Eine Million Dollar erhält der Sieger nach dem Finale am 23. August. Ramona, eine schwarze Chemikerin, wird es nicht sein. Sie wurde am Mittwoch per Stammes-Votum von Pulau Tiga verabschiedet. "Wahrscheinlich nur deshalb, weil ich die ersten zwei Tage über krank war und daher in der entscheidenden Anlaufphase keine Freundschaften schließen konnte", glaubt die gescheiterte Kandidatin.

Ihre ehemaligen Stammes-Brüder und -Schwestern sehen es anders. "Sie war die Faulste", meint Studentin Colleen, die die Abstimmung knapp überlebte.

Als "water-cooler talk" bezeichnen Amerikas Medienmenschen "Survivor". Der Erfolg der Show ist messbar an den Gesprächen, die in Firmenkantinen und am Trinkwassertank im Büro geführt werden. Zwei Themenkreise stehen im Mittelpunkt. Da ist zunächst das bizarre Schwanken zwischen Mitgefühl und Ekel, das die Amerikaner den Insel-Kindern entgegenbringen.

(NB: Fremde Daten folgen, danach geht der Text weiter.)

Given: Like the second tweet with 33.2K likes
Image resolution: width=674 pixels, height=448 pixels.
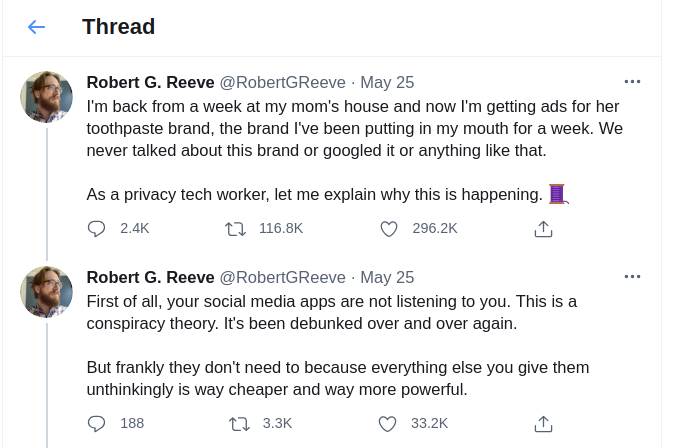Looking at the screenshot, I should coord(389,423).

Und dann sind da die Psycho-Duelle der Übriggebliebenen. Greg gehört dazu, ein frisch Examinierter von einer Nobel-Universität, der noch nicht weiß, was er mit seinem Leben anfangen soll, und sich zunächst einer Mitbewerberin zugewandt hat. Greg hatte den Einfall, eine Kokosnusshälfte als fiktives Handy zu benutzen und so seine Mitspieler zu unterhalten. Er war auch der erste, der sich ins Schlammbad getraute. Oder Susan, Truckfahrerin und Lästermaul ihres Stammes. Sean, ein Arzt, hat sich durch Kuriosa wie den Bau einer Kegelbahn am Strand hervorgetan, in der leere Kokosnüsse die Kugeln ersetzen. Dirk ist ein junger Landwirt mit Kuhhaltung und fundamentalistisch-christlicher Weltanschauung. Richard ist Personalberater, schwul und der einzige, der vor den Abwahlen offen Werbung in eigener Sache betreibt. "Schmeißt mich nicht raus - ich bin der beste Fischer!", plädierte er vergangene Woche.

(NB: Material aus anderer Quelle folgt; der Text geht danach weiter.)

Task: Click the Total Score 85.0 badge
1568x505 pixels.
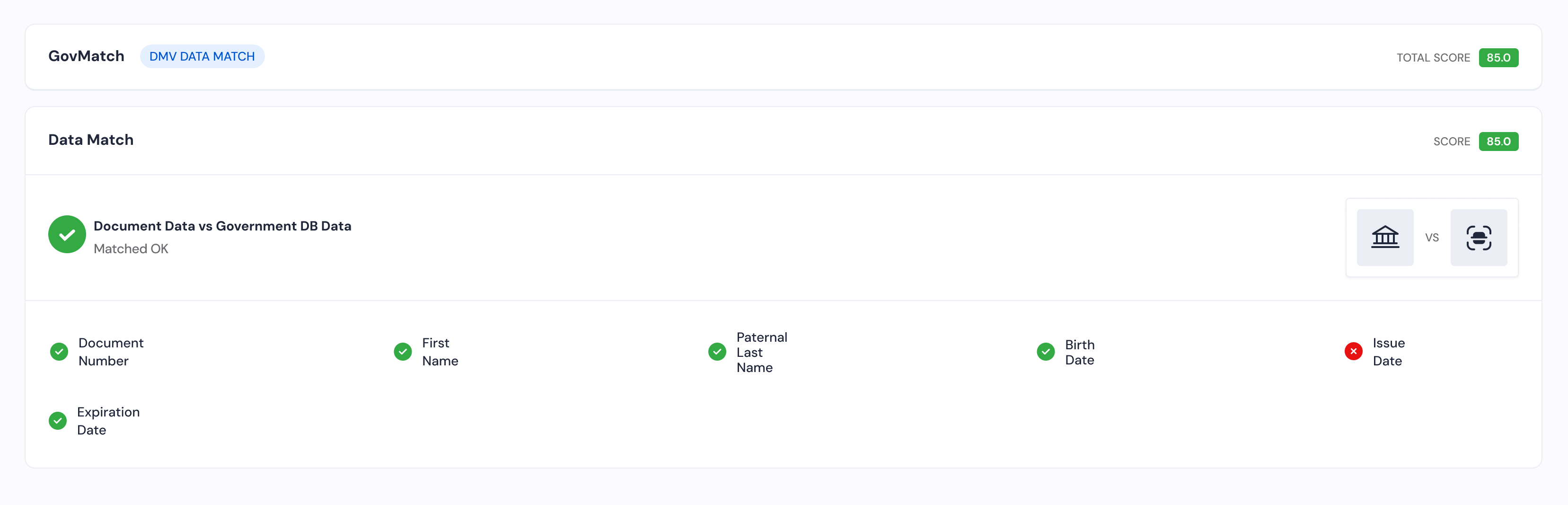Action: [1498, 58]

Zwei der drei Kandidaten im Rentneralter und eine recht passive Juristin waren die ersten drei Wahl-Opfer. Ein Ex-Soldat ist noch übrig, ebenso ein Basketball-Trainer. Natürlich laufen in den USA Wetten, wer das parallele Gruppen- und Einzelduell gewinnen wird, doch der Nervenkitzel beim Zuschauen hat weniger mit Wahlentscheidungen oder Psycho-Streitigkeiten zu tun als mit der "Spiel ohne Grenzen"-Atmosphäre, die die Produktionsfirma den Insulanern verordnet hat.

Da müssen Hindernis- oder Staffelrennen gewonnen oder Schatztruhen mit einer alles entscheidenden Schwimmbrille im Innern vom Meeresgrund gehoben werden. Wenn die Nachtsichtkamera nicht gerade zeigt, wie die Ratten wieder das gemeinsame Lager unter ein paar Palmwedeln am Strand überfallen, sind die Überlebens-Kandidaten mit der Essenssuche oder der fiktiven Bergung ihrer Mitspieler beschäftigt, um durch einen Spielsieg erneut der Abwahlzeremonie zu entgehen.

Wer beides verliert und die Insel verlässt, taucht am nächsten Morgen live im Frühmagazin von CBS auf. Dieses ist dadurch ebenfalls auf Rekordquote katapultiert worden. Die nächste Staffel wird im Herbst gedreht - im australischen Hinterland. Mit Schlangen und Skorpionen statt Ratten und Maden.